Is it possible to search metada directly?

Hello everyone. I have RAG project and I use metadata for my documents. One of them is a filename : “file_name” I added it for every file. I want to get all filename and check because of the duplication. Can you help me about this ? or any idea for this ?

Hi @Ernecna,

First, thanks for joining our forums.

Now, to your question. Strictly speaking, there isn’t a way to search just by metadata today. Each query presumes that you are looking for similar/nearby vectors, so they require a vector to be included in the search. Metadata is only used to filter vectors from that search.

There are some ways to approximate this, though.

The first is if you used the URI for the file as part of the vector ID. You could then use a List operation to show the vectors that match that URI.

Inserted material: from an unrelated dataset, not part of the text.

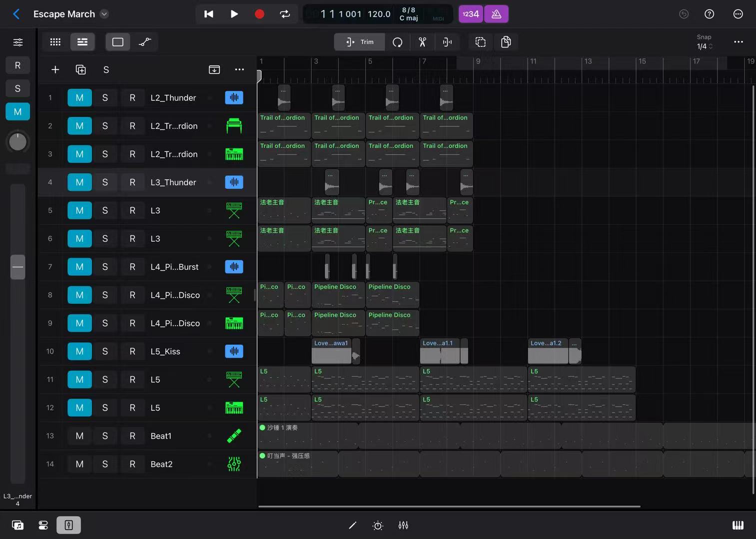The image size is (756, 539).
Task: Show the automation view
Action: pos(145,42)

If you didn’t use the URI for vector IDs, there’s another option. This one requires you to have used an index with integrated index. You would be able to search for vectors that have the filename as part of their text. Note that this approach would not be perfect, as it presumes that the vectors with a given file name have that name as part of their vector embedding, which may not be the case. It could also return unrelated vectors (files that reference the one you’re looking for, for example), but you can handle that with a metadata filter.

The last option I can think of would be to use a query with a notional vector (a random vector, or all zeros) and a top_k large enough to capture all of the vectors you expect to have that file name in their metadata. Then include a metadata filter so you’re only returning those vectors. The only reason I hesitate to mention this is on the off chance you have more than 1000 vectors for a given file. In which case this approach wouldn’t capture all of them due to top_k limits.

Cory